Golob ha immediatamente denunciato una “chiara minaccia ibrida contro l’Unione Europea”, suggerendo una ritorsione internazionale dovuta ad alcune sue critiche verso la politica di Israele a Gaza. Golob ha portato la denuncia direttamente al Consiglio Europeo, chiedendo indagini della Commissione Europea. Per ora, il primo ministro uscente ha incassato il sostegno di Macron, il quale avrebbe sposato la lettura di Golob, stando a ciò che riporta il New York Times.

Il problema, però, è che mentre siamo bombardati dalla propaganda che denuncia influenze russe sui processi elettorali europei, in questo caso la vicenda è stata coperta da un sostanziale silenzio che sa di attendismo.
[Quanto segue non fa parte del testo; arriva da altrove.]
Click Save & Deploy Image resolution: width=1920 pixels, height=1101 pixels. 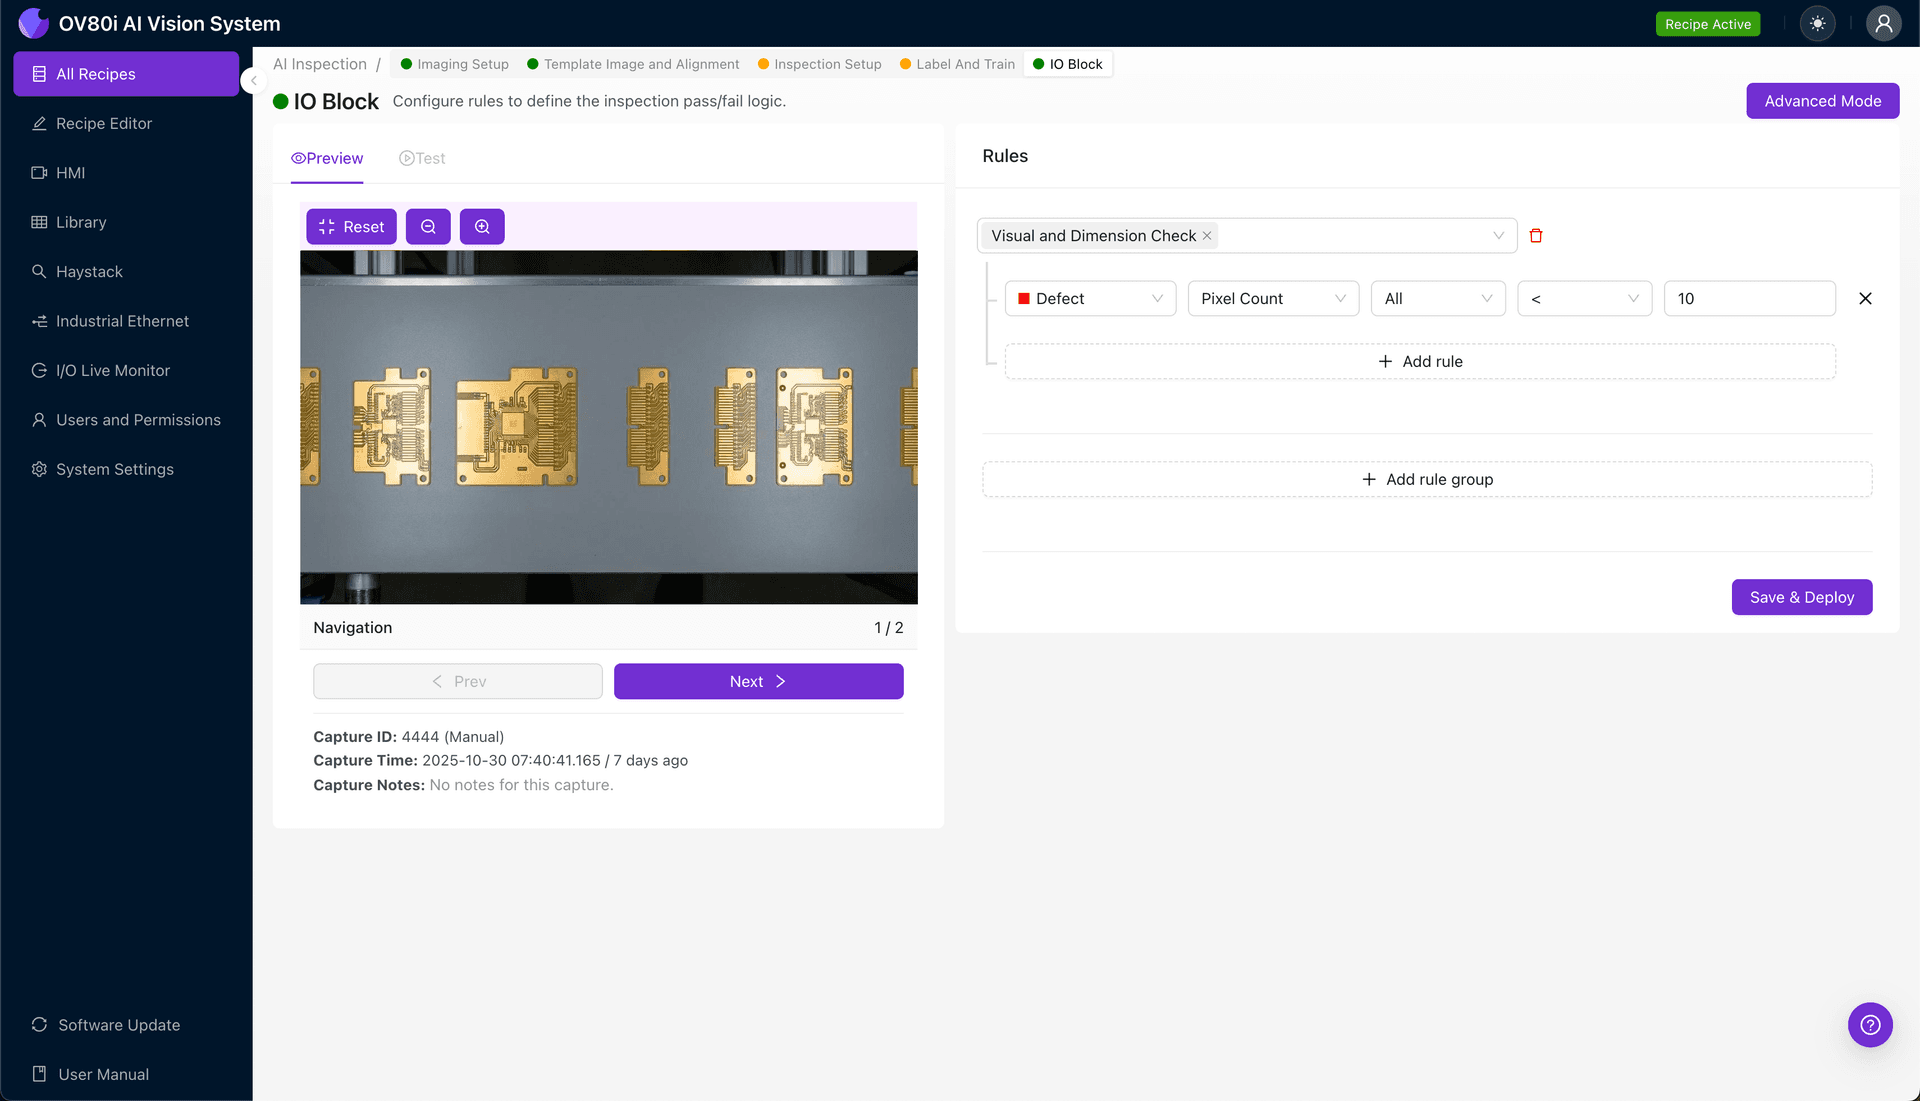click(1802, 597)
Nelle scorse settimane, Janša era diventato il “nemico” della UE nelle elezioni slovene, poiché ammiratore di Trump e alleato di ferro di Viktor Orbán, che si oppone alle politiche guerrafondaie sull’Ucraina.

Finché si trattava di considerare l’asse Janša-Orbán come un proxy di Putin e della Casa Bianca, andava tutto bene. Ora che anche Israele è entrato nella partita, il caso è diventato molto più delicato. Del resto, Golob si era detto propenso a partecipare alla causa per genocidio intentata contro Tel Aviv presso la Corte Internazionale di Giustizia, ma ha fatto marcia indietro pochi giorni prima delle elezioni.

Sarebbero stati funzionari della sicurezza a convincerlo, ricordandogli che molti sistemi di difesa informatica del paese sono di origine israeliana. Anche questo evento si delinea come un pesante intervento sionista sulla politica slovena, e potrebbe rafforzare la denuncia di interferenze israeliane sulle elezioni del paese, allargando lo scandalo. Staremo a vedere se, come al solito, il doppio standard europeo considererà tali interferenze pericolose solo se condotte dalla Russia, e non da un’entità genocida.